一方、小一郎のもとには、泥だらけになった高虎が「見つけた!」と報告。そして小一郎たちはかがり火を一斉に消す。待ち望んだ朝霧が竹田城を包み込み、水桶を担いだ家臣たちが城内に入っていく。そんな中、家臣たちを押しのけ、水に飛びついた輝延に刀を向けた者たちがいた。それは、家臣に変装して潜入した小一郎と高虎たちだった。
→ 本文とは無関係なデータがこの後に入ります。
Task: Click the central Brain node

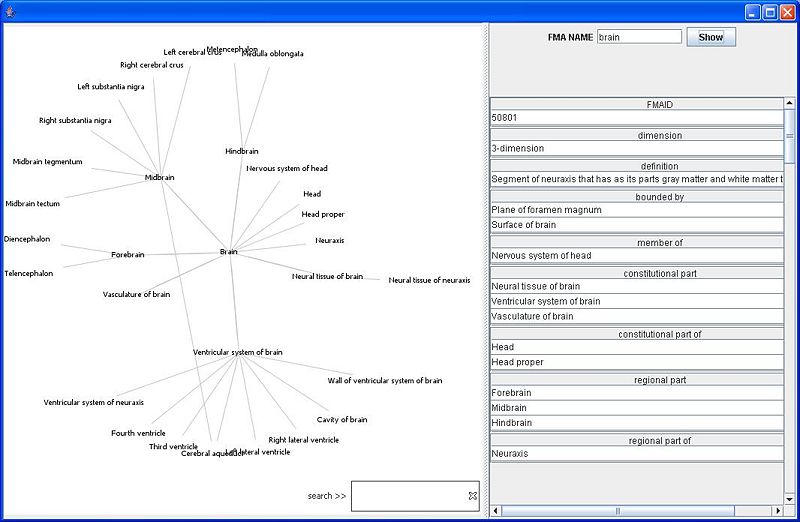Action: click(x=228, y=252)
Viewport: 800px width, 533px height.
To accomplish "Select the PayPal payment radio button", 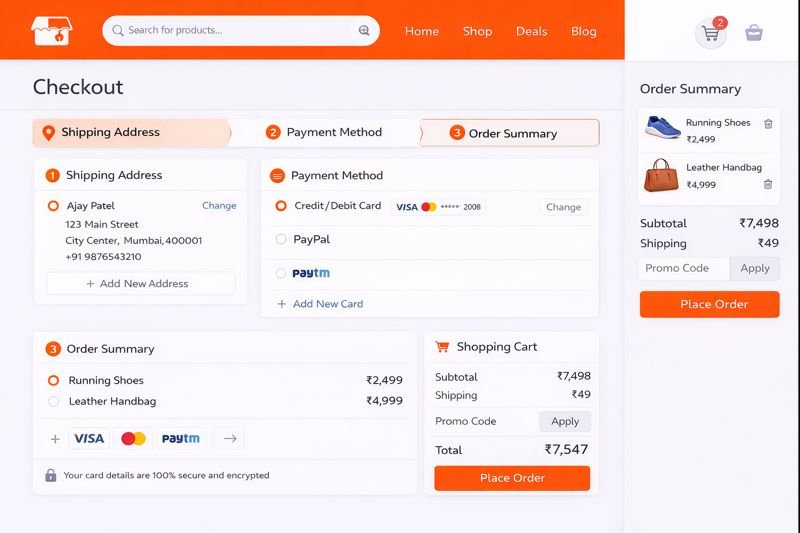I will [281, 239].
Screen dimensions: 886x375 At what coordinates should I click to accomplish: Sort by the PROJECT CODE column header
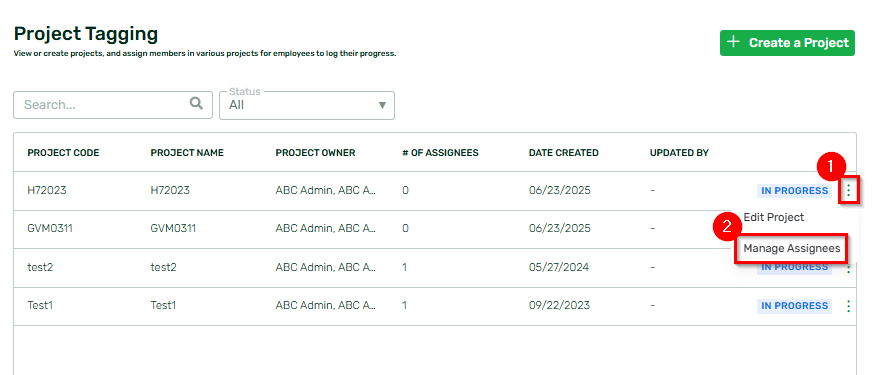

高虎が見つけていたのは、水汲み場。命からがら水を汲みに来た家臣たちに「お主たちを助けたい」と話をしていた小一郎。輝延は周囲の家臣たちに防戦を命じるが、脱水状態にあった家臣たちは主君の命令を無視し、目の前の水桶へ一斉に群がる。そして小一郎は、自分のことばかり優先する輝延を「家臣たちの命を何じゃと思っておるんじゃ!」と思い切り殴り飛ばしてしまう。無血開城を目指していたが、輝延の鼻血によって、結果的に“ほぼ無血開城”となった。

■藤吉郎が女子どもを磔に――衝撃を受ける小一郎
輝延の家臣たちはみな小一郎たちにつくこととなり、小一郎は初めて城代の地位を任されることに。城の修繕は高虎に託し、万事うまくいっていると満足げな小一郎。しかし、そこに不安げな表情の長康がやってくる。
それは、西播磨の上月城で藤吉郎が大勝利を収めたという報告だった。喜ばしい報告の一方で、耳を疑う言葉を聞かされる。それは、上月城の者はみな斬首され、女子どもみな磔(はりつけ)にされ串刺しにされたということ。そしてそれを指示したのは藤吉郎だということ――。信じがたい凄惨を極めた戦いの様子に、小一郎は言葉を失ってしまう。

■2人の天才軍師の共演&リアル親子共演に反響寄せられる
天才軍師・竹中半兵衛と黒田官兵衛が出会い、静かなバトルを繰り広げた今回。SNSには、「軍師ならではの探り合いがおもしろかった」「イライラした顔の半兵衛がかわいくて!」といった温かいコメントが寄せられる一方で、「半兵衛の退場フラグが切ない…」「半兵衛いなくならないで!」と、今後の展開を予感して切実な不安を募らせる声も集まった。
また、それ以上に多くの注目を集めたのが、輝延を演じた父・中野英雄と、小一郎を演じた息子・仲野太賀によるリアル親子共演だ。かねてより大河ドラマへの出演を熱望していた父・中野の登場とあって、SNSには「お父さん、さぞかし嬉しかったことでしょう!」「役に入りすぎていて、親子だということに気が付かなかった!」「最高の親孝行ですね!」と、感動と祝福のコメントが相次いだ。